Work required
Your answer must be the exact lines from the one with "The height and width of the screenshot is (379, 629)." to the end of the data, both included, with no pictures.

Data provided
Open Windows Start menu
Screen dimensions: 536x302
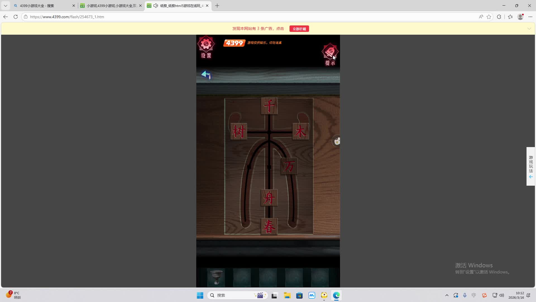[x=200, y=295]

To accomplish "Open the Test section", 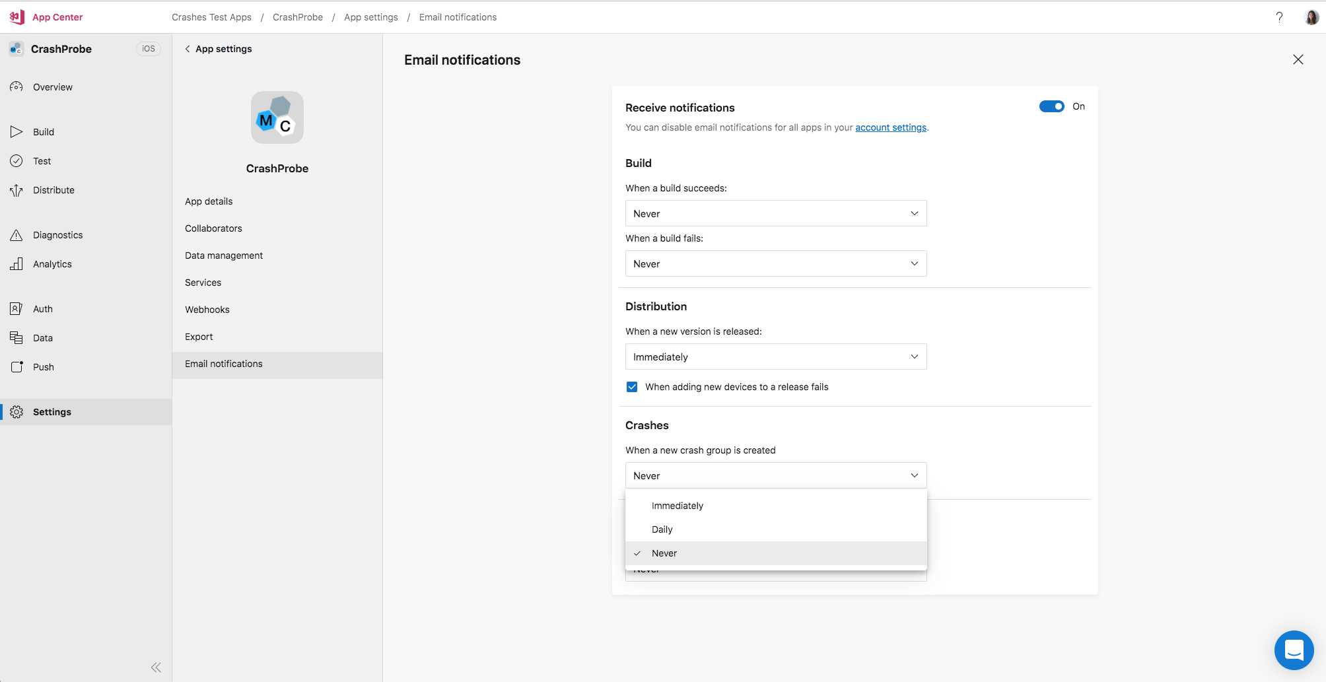I will click(x=42, y=160).
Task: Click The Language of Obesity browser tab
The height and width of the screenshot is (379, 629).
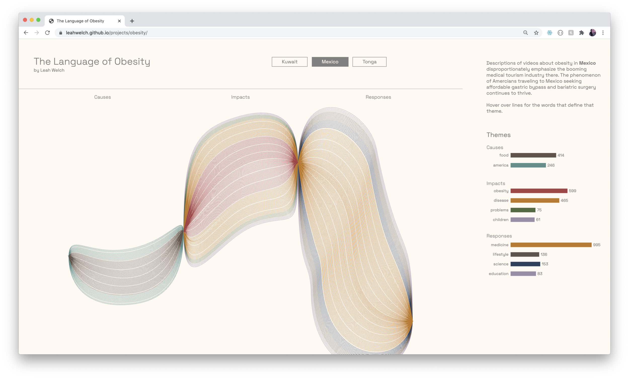Action: [80, 21]
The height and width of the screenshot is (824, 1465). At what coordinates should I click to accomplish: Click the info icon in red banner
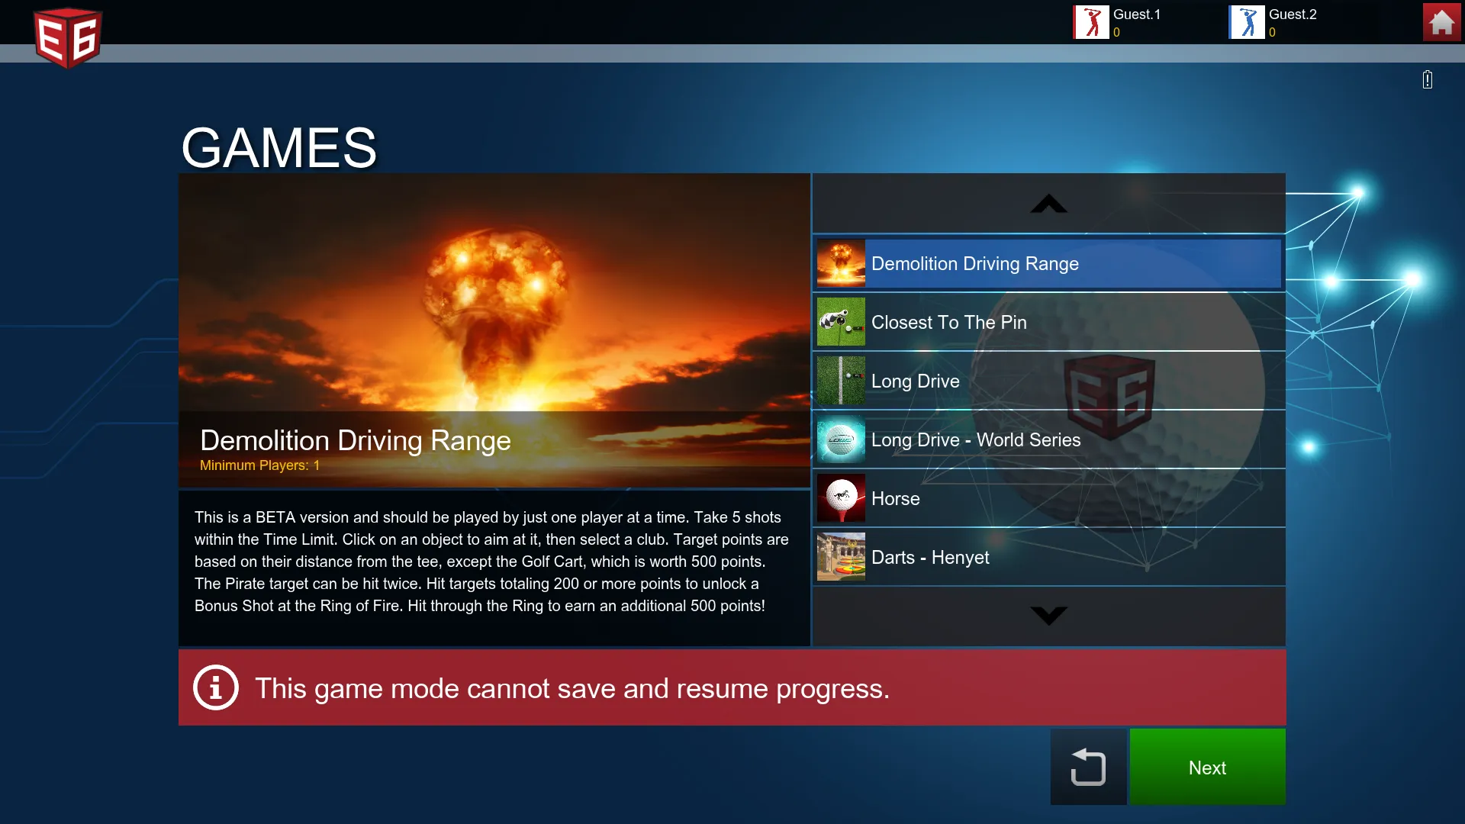tap(215, 687)
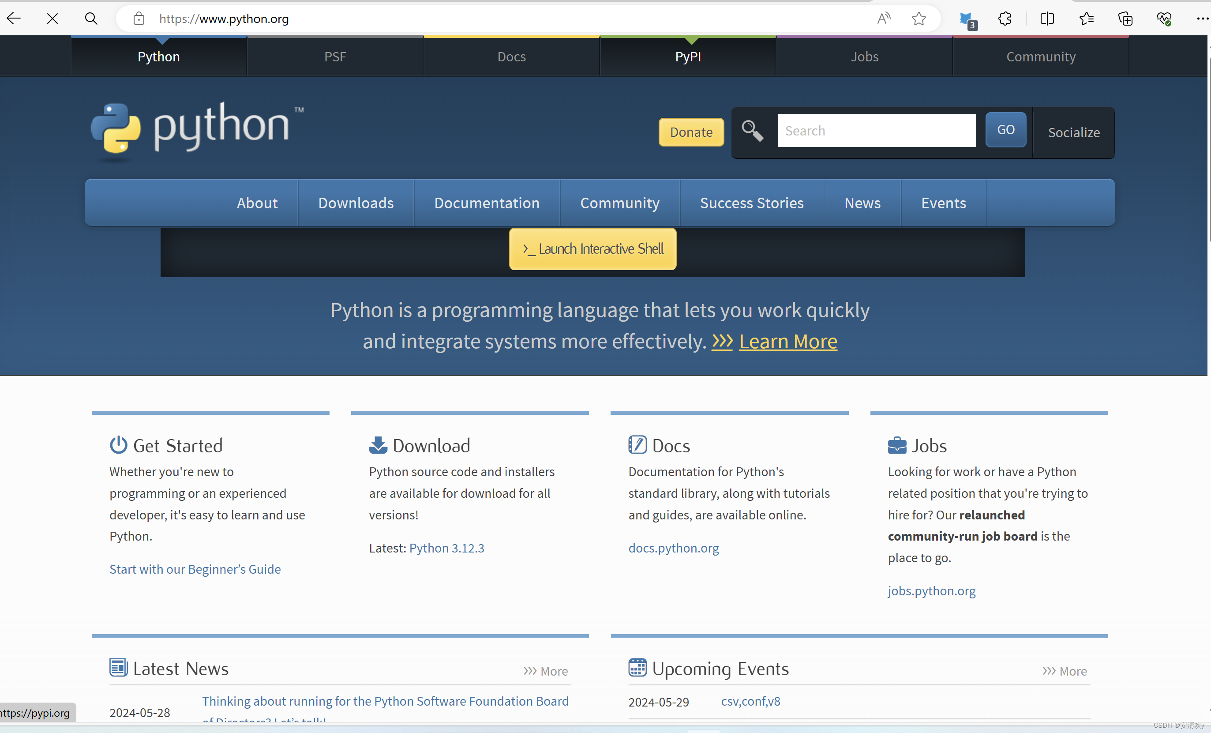The height and width of the screenshot is (733, 1211).
Task: Open Success Stories menu item
Action: 751,203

Expected output
The height and width of the screenshot is (379, 629).
Action: [80, 21]
The height and width of the screenshot is (824, 1465). At what coordinates should I click to accomplish: Click the info icon in red banner
tap(215, 687)
The height and width of the screenshot is (733, 1211).
Task: Open Success Stories menu item
Action: 751,203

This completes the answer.